How does Big Story plan to keep people interested in paying money to see or read stuff if they must lie, manipulate, and coerce them into 'liking' it?  This is why it took me a year to admit I didn't like the new Star Wars!  Turning out pretty but pointless spinoffs, remakes, sequels, and prequels of a onetime hit and ruining favorite 'brands' just to momentarily attract new eyes seems like longterm suicide to me and then ignoring your would-be audience when they offer suggestions on how to actually improve the experience and insulting them in process is even worse.  I'm still hoarding my old Star Wars books and occasionally rereading them, even if I'm now a heretic; the same with Tolkien.  But then I'm racist, why should that surprise anyone?  I especially love the criticism bestowed on pretty much everybody that they are homophobic if they didn't go see the new gay romcom on opening night!  I don't like heterosexual romcoms, why one earth would I go see one of any sort, but what do you expect of a racist?

Bullying me into paying you money to see pointless drivel really isn't my idea of entertainment and I'm guessing won't breed longterm success, hence the success of indie content producers and alternative media outlets.  Netflix is already starting to crumble, take heed Disney, Amazon, and everybody else that thinks we're all just mindless sheep willing to huddle in a corner and pretend the danger will just go away, there are enough rascally goats in the mix that the whole herd may just bolt in a direction you hadn't anticipated.  It is not racist to call a story out for being lame, pedantic, boring, uncreative, preachy, incomprehensible, or whatever the case may be.  Refusing to see something because it has a diverse cast is one thing; refusing to see something that is poorly written, acted, produced or whatever is not.  And what are you going to do when actual racism rears its head if you cry wolf so often in defense of everything else?

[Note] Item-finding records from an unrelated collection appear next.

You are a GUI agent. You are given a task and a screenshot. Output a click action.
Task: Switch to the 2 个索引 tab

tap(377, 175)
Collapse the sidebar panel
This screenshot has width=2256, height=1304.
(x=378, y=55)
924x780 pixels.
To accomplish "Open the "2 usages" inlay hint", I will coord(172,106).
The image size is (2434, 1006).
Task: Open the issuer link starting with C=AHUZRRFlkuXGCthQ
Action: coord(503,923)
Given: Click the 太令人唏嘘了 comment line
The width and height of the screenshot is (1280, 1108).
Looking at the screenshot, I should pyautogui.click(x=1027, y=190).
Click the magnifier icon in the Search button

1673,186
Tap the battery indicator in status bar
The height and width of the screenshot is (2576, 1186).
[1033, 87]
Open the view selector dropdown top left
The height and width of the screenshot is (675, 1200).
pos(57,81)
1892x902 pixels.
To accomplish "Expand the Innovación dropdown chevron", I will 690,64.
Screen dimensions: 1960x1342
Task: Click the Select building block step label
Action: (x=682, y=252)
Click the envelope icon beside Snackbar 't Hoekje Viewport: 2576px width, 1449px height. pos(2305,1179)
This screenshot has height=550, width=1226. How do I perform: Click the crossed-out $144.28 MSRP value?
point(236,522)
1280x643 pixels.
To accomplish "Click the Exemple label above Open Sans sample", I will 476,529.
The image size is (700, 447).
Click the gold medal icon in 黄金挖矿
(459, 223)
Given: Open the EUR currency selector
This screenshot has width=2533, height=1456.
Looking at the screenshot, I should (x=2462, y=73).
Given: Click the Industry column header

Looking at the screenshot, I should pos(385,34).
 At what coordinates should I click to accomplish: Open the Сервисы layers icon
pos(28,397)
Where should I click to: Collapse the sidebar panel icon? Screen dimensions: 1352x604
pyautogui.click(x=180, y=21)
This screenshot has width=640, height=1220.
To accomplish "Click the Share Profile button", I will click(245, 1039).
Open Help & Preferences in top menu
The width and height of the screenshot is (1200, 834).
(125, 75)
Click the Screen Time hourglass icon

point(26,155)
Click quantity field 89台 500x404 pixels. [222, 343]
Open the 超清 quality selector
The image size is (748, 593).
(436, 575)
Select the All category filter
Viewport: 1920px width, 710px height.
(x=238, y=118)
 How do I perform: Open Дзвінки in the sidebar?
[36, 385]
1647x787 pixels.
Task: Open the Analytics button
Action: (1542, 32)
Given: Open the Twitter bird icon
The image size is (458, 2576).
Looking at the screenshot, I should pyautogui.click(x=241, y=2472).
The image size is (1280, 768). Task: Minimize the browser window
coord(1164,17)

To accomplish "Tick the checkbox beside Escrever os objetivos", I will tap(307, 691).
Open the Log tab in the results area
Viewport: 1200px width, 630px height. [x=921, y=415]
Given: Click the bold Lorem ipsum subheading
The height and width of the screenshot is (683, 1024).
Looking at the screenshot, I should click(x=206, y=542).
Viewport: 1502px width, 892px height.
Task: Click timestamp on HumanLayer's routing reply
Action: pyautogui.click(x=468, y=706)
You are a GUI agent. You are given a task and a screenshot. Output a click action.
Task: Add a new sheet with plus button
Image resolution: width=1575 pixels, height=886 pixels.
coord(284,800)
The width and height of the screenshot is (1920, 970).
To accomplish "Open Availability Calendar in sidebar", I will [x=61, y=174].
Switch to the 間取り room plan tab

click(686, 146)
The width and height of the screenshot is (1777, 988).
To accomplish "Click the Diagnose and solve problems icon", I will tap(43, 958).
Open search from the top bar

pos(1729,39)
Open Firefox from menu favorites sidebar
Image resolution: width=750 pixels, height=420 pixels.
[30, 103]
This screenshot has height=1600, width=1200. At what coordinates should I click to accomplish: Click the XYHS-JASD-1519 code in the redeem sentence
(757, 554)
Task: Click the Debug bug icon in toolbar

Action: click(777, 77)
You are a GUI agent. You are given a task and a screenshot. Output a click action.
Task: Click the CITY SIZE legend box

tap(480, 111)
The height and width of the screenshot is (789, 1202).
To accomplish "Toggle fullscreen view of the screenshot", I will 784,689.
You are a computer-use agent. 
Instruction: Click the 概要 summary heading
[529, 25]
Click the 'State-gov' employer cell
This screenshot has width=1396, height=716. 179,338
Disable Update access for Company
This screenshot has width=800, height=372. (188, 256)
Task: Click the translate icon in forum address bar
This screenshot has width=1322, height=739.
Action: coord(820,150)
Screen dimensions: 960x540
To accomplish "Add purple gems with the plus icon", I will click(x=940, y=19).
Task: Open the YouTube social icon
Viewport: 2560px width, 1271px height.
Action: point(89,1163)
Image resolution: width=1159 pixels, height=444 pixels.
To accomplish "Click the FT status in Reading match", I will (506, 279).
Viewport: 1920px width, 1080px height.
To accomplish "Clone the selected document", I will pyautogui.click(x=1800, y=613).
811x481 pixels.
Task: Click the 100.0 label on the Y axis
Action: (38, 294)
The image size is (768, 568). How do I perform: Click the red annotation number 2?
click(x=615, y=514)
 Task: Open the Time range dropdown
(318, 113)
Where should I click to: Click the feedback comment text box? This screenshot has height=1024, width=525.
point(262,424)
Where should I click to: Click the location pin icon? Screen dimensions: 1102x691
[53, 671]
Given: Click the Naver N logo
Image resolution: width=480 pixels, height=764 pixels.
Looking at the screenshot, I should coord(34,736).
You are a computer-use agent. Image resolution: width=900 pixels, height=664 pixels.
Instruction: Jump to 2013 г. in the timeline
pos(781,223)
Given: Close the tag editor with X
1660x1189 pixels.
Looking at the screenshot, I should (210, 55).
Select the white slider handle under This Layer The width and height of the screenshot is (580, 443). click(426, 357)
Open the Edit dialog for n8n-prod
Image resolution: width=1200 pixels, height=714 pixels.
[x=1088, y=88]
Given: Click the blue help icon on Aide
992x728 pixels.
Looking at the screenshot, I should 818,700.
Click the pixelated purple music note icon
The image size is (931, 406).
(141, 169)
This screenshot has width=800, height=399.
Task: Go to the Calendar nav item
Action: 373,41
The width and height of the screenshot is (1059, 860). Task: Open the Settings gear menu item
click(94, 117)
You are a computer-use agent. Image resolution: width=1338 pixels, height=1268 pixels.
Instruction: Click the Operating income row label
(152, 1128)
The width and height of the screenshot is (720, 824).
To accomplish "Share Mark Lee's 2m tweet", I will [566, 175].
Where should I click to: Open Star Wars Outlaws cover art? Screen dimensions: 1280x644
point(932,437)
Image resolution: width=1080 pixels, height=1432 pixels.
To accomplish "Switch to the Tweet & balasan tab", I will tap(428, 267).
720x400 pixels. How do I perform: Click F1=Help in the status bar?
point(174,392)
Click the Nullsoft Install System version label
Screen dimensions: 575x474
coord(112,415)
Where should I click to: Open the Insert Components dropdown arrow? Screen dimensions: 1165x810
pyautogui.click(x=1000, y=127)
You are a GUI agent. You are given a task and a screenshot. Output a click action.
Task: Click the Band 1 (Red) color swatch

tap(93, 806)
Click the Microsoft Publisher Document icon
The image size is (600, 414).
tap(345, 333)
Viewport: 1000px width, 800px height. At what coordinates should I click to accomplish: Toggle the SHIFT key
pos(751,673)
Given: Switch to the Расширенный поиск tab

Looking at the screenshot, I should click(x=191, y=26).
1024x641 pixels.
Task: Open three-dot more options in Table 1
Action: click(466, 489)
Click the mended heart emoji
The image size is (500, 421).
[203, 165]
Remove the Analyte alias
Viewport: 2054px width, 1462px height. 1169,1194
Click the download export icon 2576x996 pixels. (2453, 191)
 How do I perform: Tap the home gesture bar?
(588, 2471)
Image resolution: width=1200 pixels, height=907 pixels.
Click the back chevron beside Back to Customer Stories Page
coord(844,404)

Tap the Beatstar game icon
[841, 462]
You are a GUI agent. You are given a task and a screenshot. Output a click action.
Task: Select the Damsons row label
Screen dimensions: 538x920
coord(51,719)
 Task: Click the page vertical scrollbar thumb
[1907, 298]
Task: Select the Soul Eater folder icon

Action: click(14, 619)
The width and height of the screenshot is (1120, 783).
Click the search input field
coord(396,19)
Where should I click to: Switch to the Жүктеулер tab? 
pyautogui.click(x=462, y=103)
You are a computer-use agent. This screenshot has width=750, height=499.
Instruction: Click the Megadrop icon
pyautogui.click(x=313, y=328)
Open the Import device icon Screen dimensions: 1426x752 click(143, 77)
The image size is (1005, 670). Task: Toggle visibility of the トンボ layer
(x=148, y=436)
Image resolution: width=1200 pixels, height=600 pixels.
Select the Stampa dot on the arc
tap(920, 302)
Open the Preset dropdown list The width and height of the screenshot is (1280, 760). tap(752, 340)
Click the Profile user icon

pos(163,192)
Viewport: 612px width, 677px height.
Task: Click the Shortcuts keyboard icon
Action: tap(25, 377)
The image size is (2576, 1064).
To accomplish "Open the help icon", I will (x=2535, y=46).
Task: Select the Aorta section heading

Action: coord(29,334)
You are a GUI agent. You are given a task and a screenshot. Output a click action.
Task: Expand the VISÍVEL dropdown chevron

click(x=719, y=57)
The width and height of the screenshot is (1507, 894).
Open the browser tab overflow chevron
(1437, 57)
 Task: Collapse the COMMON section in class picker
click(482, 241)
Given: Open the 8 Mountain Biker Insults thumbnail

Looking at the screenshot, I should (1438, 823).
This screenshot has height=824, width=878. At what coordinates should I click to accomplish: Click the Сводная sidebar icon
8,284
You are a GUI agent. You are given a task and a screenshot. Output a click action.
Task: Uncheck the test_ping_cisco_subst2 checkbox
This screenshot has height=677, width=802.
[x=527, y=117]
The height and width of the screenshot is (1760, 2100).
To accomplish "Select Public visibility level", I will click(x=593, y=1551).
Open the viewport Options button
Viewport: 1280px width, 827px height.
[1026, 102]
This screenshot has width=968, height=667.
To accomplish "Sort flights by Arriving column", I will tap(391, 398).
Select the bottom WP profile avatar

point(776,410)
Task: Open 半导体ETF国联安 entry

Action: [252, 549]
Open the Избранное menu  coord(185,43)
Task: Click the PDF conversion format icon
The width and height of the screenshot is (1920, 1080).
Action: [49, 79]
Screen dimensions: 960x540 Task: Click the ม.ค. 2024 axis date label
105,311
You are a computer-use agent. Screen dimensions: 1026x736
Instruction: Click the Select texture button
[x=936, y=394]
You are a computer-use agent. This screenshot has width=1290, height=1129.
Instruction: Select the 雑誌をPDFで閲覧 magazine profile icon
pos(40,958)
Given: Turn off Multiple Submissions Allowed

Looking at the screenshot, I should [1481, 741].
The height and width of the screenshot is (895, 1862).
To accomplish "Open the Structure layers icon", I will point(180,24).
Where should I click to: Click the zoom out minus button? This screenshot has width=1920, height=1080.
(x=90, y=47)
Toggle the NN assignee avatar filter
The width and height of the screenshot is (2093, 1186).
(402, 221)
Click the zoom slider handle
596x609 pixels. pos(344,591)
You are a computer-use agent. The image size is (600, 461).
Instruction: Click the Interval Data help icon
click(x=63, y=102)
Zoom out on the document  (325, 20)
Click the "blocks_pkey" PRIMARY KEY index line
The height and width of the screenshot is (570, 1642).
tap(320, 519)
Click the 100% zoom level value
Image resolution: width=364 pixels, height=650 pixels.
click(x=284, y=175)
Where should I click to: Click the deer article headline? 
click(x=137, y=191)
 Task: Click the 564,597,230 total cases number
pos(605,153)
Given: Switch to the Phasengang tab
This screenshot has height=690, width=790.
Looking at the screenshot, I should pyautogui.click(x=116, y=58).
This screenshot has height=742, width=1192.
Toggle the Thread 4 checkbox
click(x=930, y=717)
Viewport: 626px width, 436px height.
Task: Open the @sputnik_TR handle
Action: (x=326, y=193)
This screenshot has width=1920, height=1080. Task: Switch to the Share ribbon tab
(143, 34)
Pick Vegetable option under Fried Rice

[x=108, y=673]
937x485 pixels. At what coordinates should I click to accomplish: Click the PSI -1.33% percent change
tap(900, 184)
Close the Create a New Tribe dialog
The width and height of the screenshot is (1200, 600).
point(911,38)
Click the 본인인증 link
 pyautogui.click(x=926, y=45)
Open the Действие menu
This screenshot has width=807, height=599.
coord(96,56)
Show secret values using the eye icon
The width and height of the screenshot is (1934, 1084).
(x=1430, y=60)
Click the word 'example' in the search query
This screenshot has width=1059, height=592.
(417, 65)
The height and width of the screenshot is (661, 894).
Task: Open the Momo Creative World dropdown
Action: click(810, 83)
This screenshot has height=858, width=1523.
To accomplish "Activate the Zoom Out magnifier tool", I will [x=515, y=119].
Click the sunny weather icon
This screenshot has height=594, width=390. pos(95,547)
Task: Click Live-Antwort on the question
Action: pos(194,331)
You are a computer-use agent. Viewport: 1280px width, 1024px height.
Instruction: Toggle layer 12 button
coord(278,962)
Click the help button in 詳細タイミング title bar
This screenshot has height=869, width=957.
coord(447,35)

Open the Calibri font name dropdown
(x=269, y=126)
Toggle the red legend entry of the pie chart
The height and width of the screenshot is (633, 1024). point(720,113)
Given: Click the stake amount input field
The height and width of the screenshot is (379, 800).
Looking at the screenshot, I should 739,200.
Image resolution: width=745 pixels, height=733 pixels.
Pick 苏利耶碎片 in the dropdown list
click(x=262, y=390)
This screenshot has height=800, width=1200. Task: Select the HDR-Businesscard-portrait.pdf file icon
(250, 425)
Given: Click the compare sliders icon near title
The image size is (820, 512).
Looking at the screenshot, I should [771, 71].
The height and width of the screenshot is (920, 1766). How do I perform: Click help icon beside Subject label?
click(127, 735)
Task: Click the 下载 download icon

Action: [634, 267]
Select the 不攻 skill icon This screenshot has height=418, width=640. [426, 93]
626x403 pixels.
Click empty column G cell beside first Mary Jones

Story thrives when it is free, uncoerced, isn't overtly pushing a certain agenda but still has a point, where it grapples with immortal truths, where the characters are real people with all their flaws and beauties, where magic and wonder and mystery can exist, where surprises can happen.  If it is merely a matter of taste or fashion or money or political trends or enforced or imitation, the result will fall flat on its face, no matter how the gods over at Big Story spin the fallout.  The only thing worse than writing a bad story is blaming the poor quality on the listeners, who will then never listen to you again.  You can spend your billions to produce eye catching splendors but my worn paperback is by far more satisfying on every other level because at heart a good story is really human which is the race we all share, the tale in which we are all enmeshed, and if you forget that, you'll never tell a truly good tale!